Knowing when an onion service is likely to be reachable would be useful for us too, as would less variation in the time required to connect to an onion address, or a clearer sense of progress when making a connection that we could relay to the user.
Holmes
On Tue, Aug 9, 2022, 9:01 AM David Goulet dgoulet@torproject.org wrote:
On 28 Jun (13:27:03), Michael Rogers wrote:
Hi,
Better late than never I guess :S...
The Briar team is working on a new app that uses Tor hidden services, and we're trying to work out when the server publishing a hidden service
should
consider the service to be reachable by clients.
We've tried counting HS descriptor uploads via control port events, but
we
found that when republishing a hidden service that has been published before, the number of descriptor uploads seems to vary.

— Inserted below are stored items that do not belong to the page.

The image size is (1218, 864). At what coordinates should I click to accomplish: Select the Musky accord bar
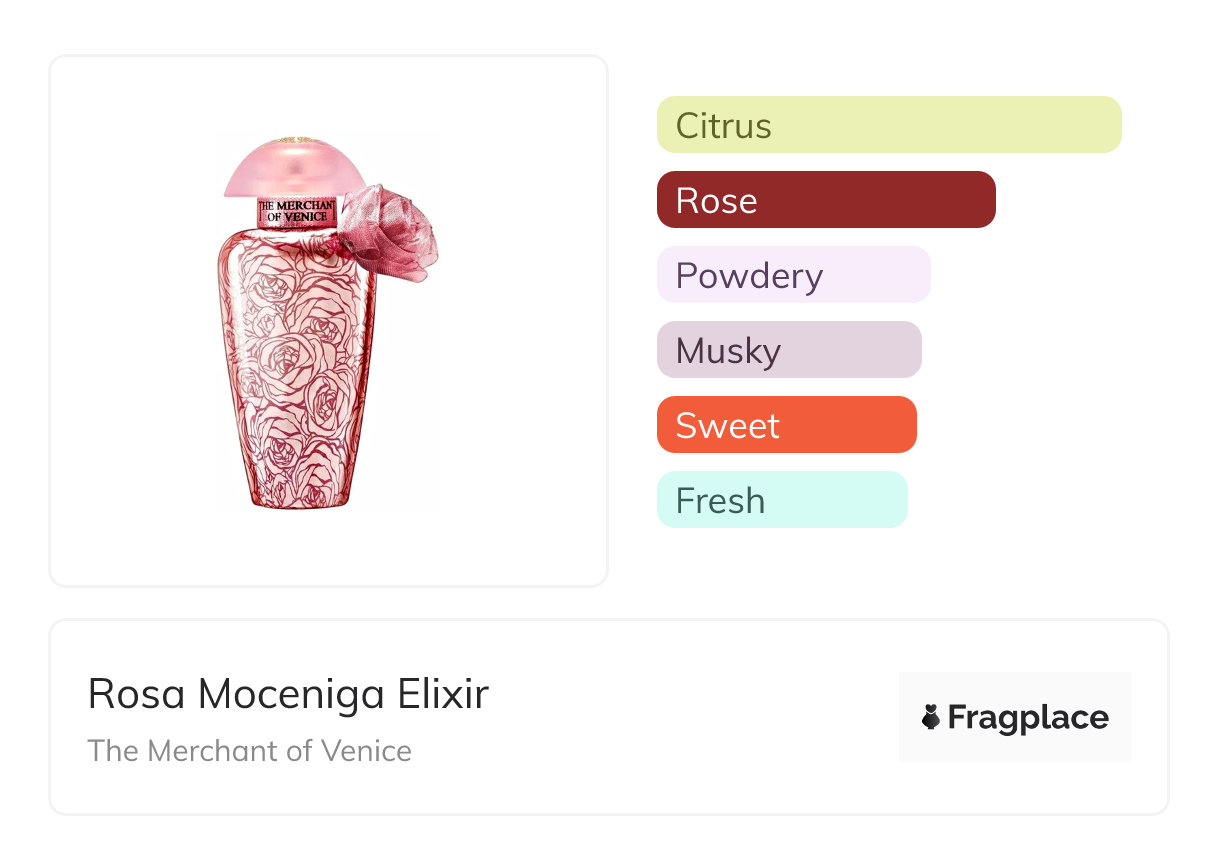click(x=789, y=350)
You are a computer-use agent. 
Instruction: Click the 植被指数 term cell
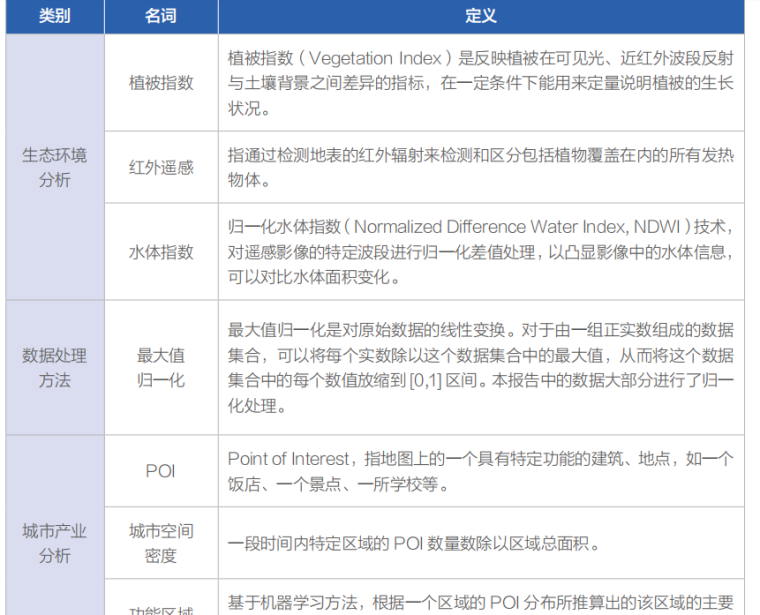click(x=161, y=83)
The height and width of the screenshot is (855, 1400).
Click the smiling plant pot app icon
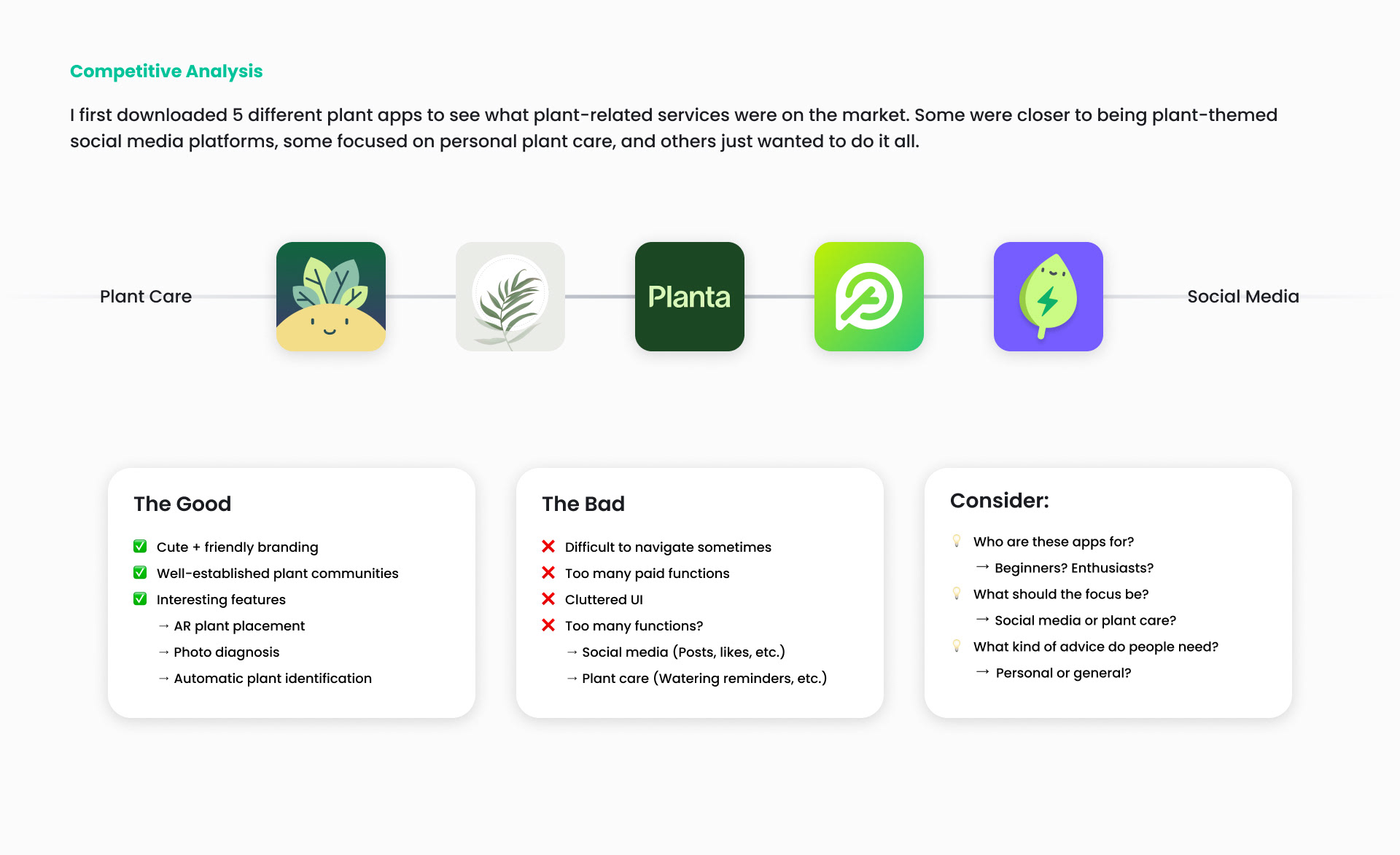pyautogui.click(x=331, y=297)
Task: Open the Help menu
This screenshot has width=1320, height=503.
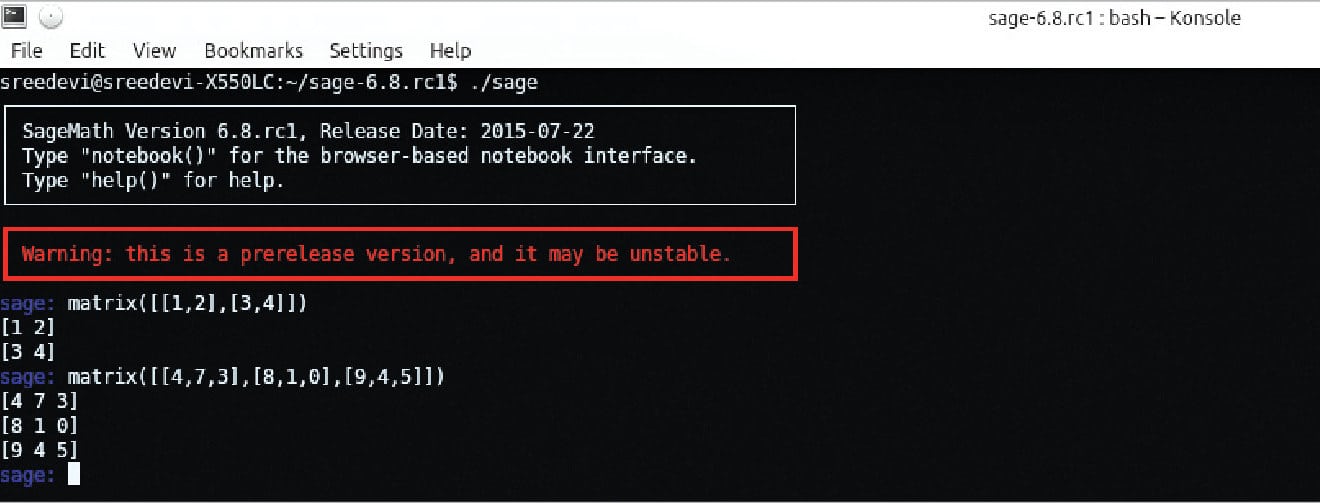Action: coord(450,51)
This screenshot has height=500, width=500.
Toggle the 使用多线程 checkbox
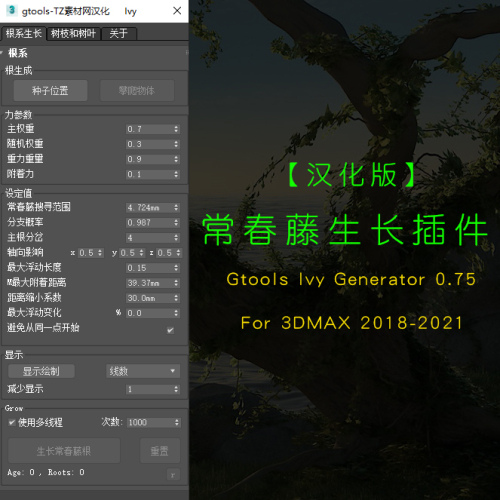12,422
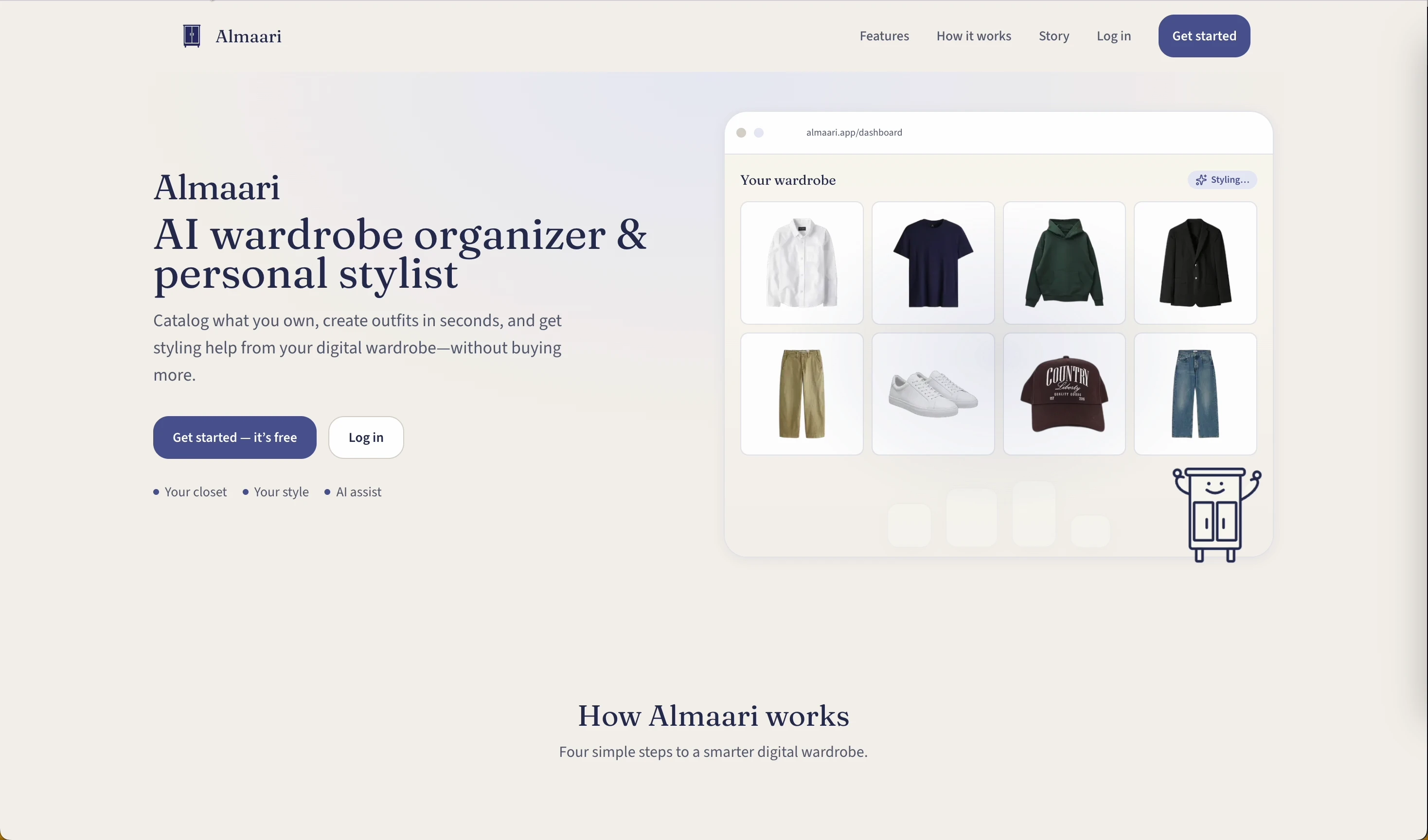The image size is (1428, 840).
Task: Select the navy t-shirt wardrobe item
Action: point(933,263)
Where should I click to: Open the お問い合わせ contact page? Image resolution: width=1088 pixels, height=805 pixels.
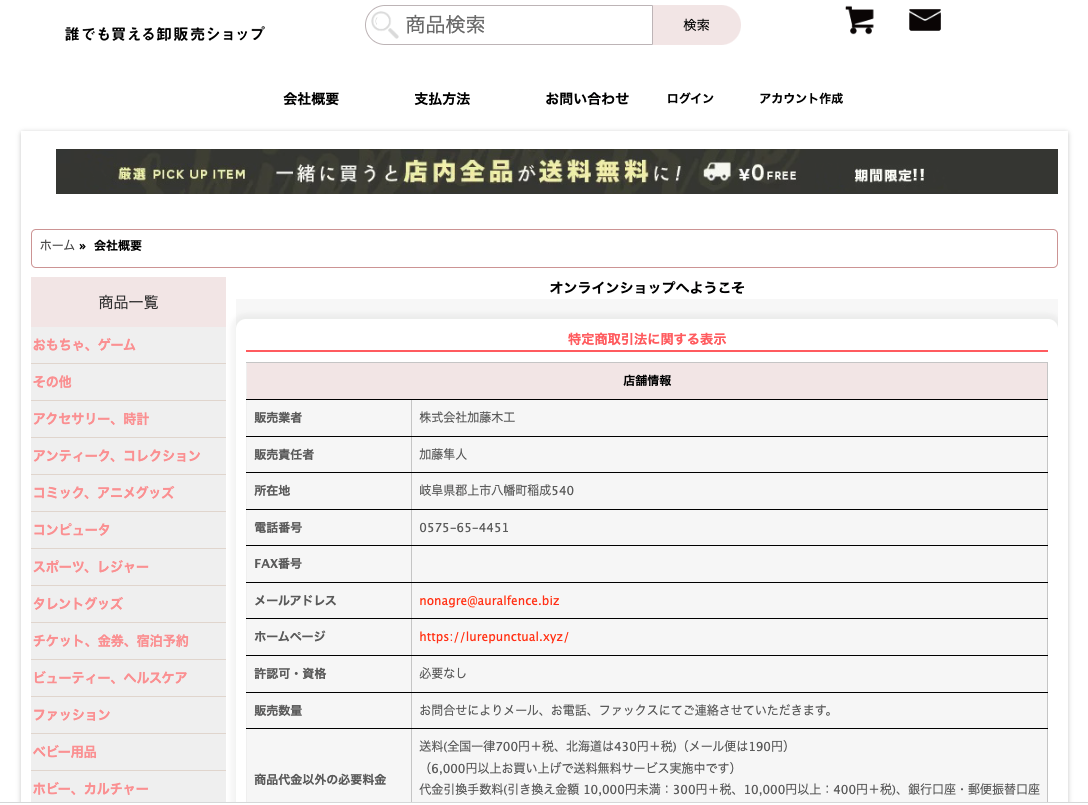(587, 99)
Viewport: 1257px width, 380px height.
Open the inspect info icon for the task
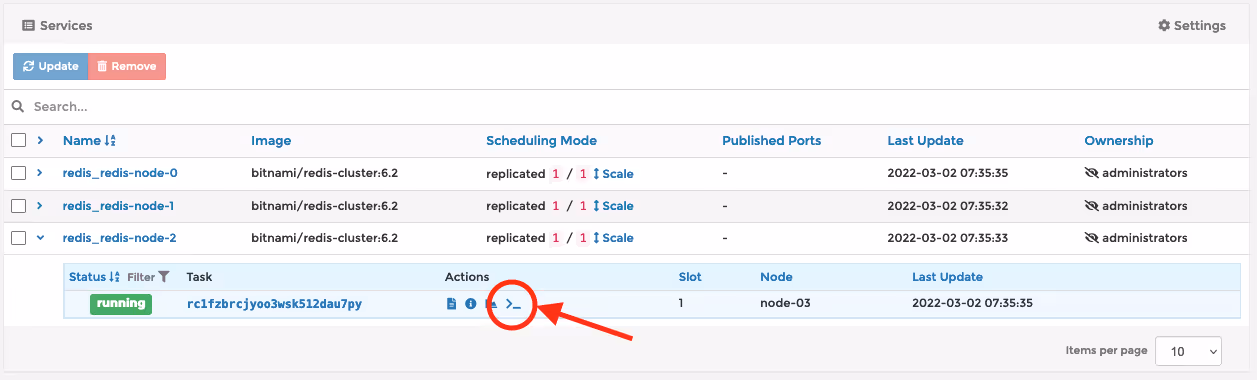[471, 304]
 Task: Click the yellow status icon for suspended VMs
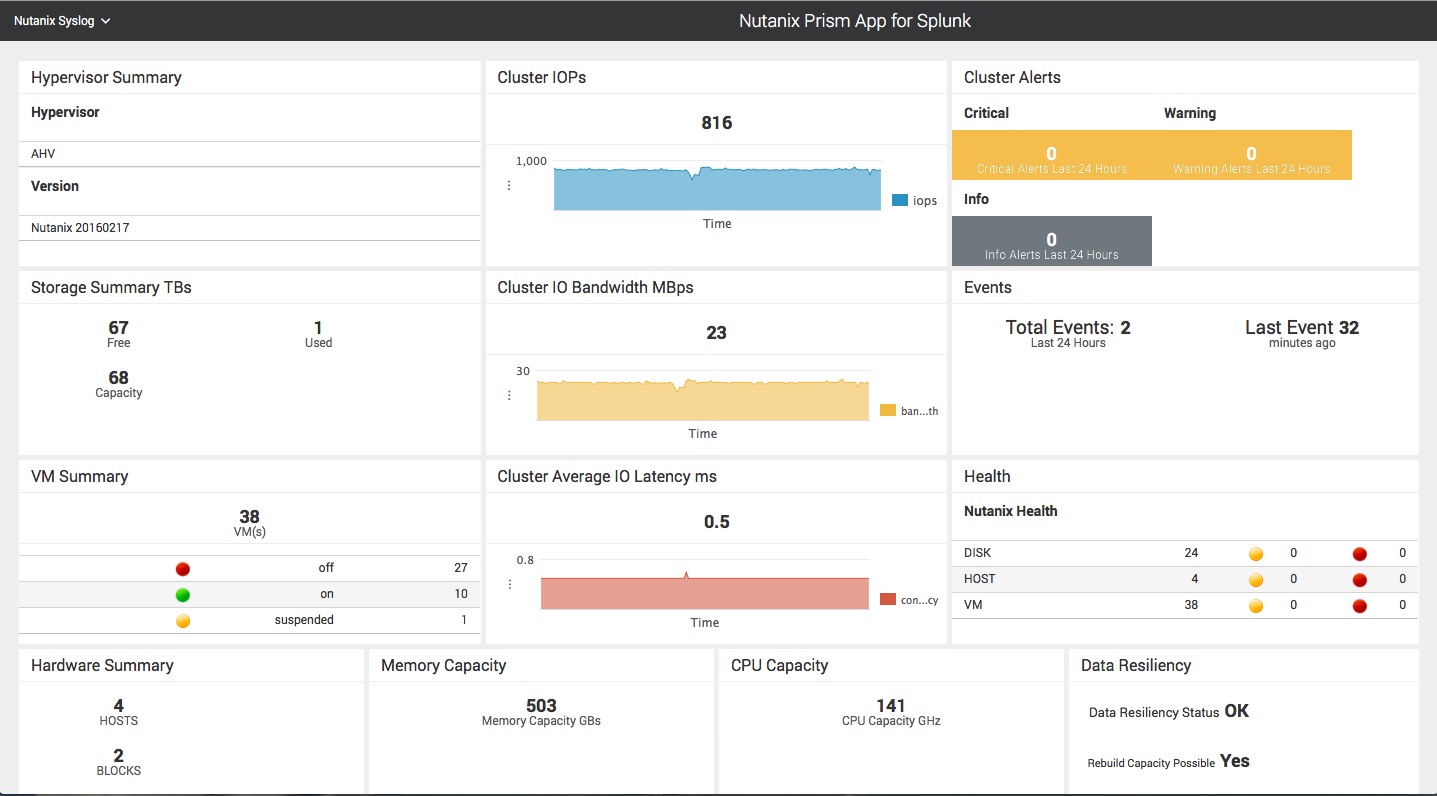(183, 621)
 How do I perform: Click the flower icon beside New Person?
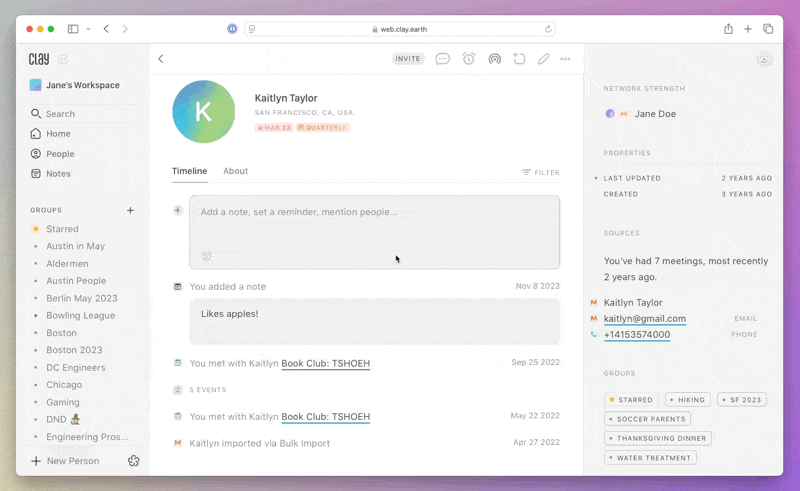coord(134,461)
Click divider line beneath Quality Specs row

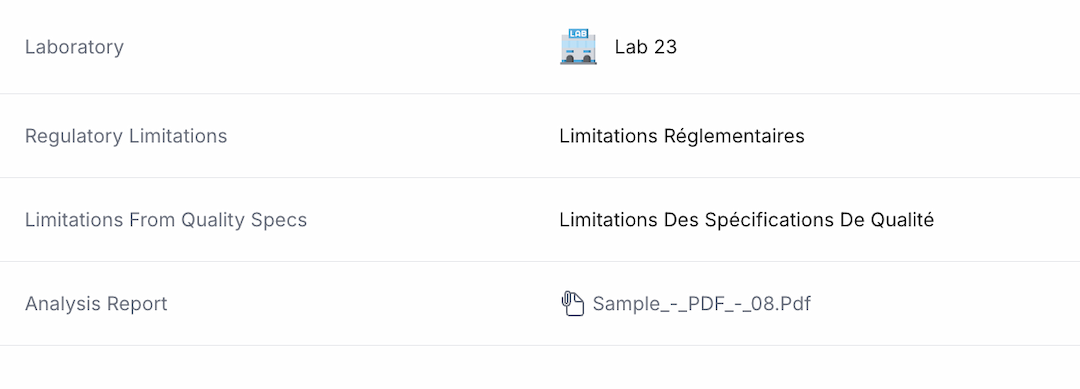(540, 262)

When republishing a hidden service, is it guaranteed that at least one
copy
of the descriptor will be uploaded? Or are there circumstances where Tor might decide that enough copies were previously uploaded, and still
contain
up-to-date information about introduction points etc, so no new copies
need
to be uploaded?
Descriptor upload can be quite chaotic and unpredictable. Reason is that there are various cases that can make a service regenerate the descriptors and thus republish them.
But, in all these cases, the descriptor will change as in for the "version" but might not change the intro points information for instance. Such case would be that the HSDir hashring changed and the service noticed so it would immediately upload the existing descriptor(s).
Sometimes, 1 introduction points disappears and so a new one is picked up and a re-upload is done.
And on and on, there are really various cases that can change it.
Not sure I'm fully answering the question but if not, let me know.